What is the use of Dirac delta function in quantum mechanics?

[manimaran1605]

If you ask me define Dirac delta function, i can easily define it and prove its properties using laplacian or complex analysis method. But still i don't understand what is the use of DIRAC DELTA FUNCTION in quantum mechanics. As i have done some reading Quantum mechanics from Introduction to Quantum mechanics By griffiths (completed 1st chapter only) but still i haven't see a word like delta function. Please help.

 

[hilbert2]

You probably know the probability density interpretation of the wavefunction. The relative probability of finding the particle in the small interval $[x,x+dx]$ is $|\psi(x)|^2 dx$. Now, if the wavefunction of the particle is the Dirac delta, $\psi(x)=\delta(x-x_{0})$, all of the probability density is concentrated at the point $x=x_{0}$. Therefore, this wavefunction describes a state where the particle is at a certain point with 100% probability (a position eigenstate). That is why we need the Dirac delta function in QM.

 

[nomadreid]

In very broad terms: you use it to fudge to get discrete values out of a continuous distribution. It's a bit better explained here: http://en.wikipedia.org/wiki/Dirac_delta_function#Quantum_mechanics, and gives other examples here: http://en.wikipedia.org/wiki/Dirac_delta_function#Quantum_mechanics

 

[WannabeNewton]

IBut still i don't understand what is the use of DIRAC DELTA FUNCTION in quantum mechanics.

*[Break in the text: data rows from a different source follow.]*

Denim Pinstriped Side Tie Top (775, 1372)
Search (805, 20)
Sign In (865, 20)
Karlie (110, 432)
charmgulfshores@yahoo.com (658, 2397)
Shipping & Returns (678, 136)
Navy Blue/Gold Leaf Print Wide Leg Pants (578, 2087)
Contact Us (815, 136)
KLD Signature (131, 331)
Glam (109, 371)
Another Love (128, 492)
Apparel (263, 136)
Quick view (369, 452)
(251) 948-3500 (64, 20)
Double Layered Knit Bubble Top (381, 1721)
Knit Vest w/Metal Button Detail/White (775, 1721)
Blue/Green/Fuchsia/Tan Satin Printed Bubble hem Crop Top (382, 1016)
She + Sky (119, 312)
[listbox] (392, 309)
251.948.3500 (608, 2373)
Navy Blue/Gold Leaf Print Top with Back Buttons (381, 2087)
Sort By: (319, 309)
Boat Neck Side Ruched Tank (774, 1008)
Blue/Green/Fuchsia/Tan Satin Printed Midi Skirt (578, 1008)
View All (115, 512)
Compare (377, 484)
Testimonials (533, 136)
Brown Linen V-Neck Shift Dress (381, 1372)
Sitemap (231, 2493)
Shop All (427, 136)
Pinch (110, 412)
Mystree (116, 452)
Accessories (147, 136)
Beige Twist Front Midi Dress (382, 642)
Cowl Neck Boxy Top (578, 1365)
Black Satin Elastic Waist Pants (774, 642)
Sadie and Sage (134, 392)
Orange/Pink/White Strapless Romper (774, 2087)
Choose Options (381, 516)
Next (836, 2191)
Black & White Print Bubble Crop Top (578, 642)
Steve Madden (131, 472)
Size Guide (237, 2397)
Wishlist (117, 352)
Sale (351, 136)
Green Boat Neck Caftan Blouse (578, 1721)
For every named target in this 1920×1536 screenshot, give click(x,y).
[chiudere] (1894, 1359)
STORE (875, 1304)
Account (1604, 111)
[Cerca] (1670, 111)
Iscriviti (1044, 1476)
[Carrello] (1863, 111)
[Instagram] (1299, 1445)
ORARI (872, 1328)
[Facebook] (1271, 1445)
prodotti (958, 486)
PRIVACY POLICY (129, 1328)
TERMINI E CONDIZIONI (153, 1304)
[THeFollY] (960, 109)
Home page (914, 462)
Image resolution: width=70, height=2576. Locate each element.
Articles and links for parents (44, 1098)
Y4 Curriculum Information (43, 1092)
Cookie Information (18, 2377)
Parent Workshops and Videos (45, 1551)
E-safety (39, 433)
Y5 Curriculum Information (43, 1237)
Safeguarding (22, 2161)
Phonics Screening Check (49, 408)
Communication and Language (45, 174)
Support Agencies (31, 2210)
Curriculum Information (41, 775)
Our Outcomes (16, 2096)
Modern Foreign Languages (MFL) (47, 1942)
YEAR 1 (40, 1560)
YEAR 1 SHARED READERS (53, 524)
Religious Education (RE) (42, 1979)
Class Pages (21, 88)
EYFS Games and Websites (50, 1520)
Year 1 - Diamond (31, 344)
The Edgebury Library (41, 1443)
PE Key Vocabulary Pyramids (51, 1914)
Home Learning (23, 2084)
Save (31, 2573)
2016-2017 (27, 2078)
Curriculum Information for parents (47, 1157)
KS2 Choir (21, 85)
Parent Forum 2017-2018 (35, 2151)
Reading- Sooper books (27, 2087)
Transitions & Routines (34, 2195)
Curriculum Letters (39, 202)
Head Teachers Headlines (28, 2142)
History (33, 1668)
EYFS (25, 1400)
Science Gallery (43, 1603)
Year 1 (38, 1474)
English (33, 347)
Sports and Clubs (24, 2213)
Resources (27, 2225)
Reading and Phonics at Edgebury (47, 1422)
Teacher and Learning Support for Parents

Just think about the uses of $\delta_{ij}$ but for continuous instead of discrete spectra in order to see where and why we use $\delta(x - x')$.

 

[vanhees71]

To avoid trouble later on, it is however very important to realize that the ideas provided in #2 are wrong and one should call it the Dirac $\delta$ distribution rather than calling it a function. A distribution is a kind of "generalized function" and defined as a linear functional on an appropriate subspace of the Hilbert space of square-integrable functions. The functions in the subspace are called test functions. Youl can choose them as all smooth functions of compact support. Then it's defined by the relation
$$\int_{\mathbb{R}} \mathrm{d} x \delta(x-x_0) f(x)=f(x_0)$$
for all functions $f$ in the domain of the test functions.

The $\delta$ distribution is thus not a function in the usual sense and particularly it cannot represent a physical state in the sense of a wave function. It's square doesn't make any sense at all!

In quantum theory the $\delta$ distribution is used mostly in the sense WannabeNewton has mentioned in the previous posting. For self-adjoint operators with a con'inuous spectrum they are generalized "eigenfunctions" (where generalized function has to be read as distribution in the above given sense). Then, the generalized eigenfunctions of the position operator indeed satisfy
$$\langle x|x_0 \rangle=\delta(x-x_0).$$

 

[hilbert2]

The $\delta$ distribution is thus not a function in the usual sense and particularly it cannot represent a physical state in the sense of a wave function. It's square doesn't make any sense at all!

Well, the wavefunction corresponding to state vector $|\psi>$ is $\psi(x)=<x|\psi>$, and if $|\psi>$ is a position eigenstate $|x'>$, we have $\psi(x)=<x|x'>=\delta(x-x')$. As far as I know, the delta function is just a way to represent a continuous probability distribution where the variable has a definite value. If we have problems with the rigorous definition of a "function", we can just think of the delta function as a very narrow gaussian spike.

 

[WannabeNewton]

Well, the wavefunction corresponding to state vector $|\psi>$ is $\psi(x)=<x|\psi>$, and if $|\psi>$ is a position eigenstate $|x'>$, we have $\psi(x)=<x|x'>=\delta(x-x')$.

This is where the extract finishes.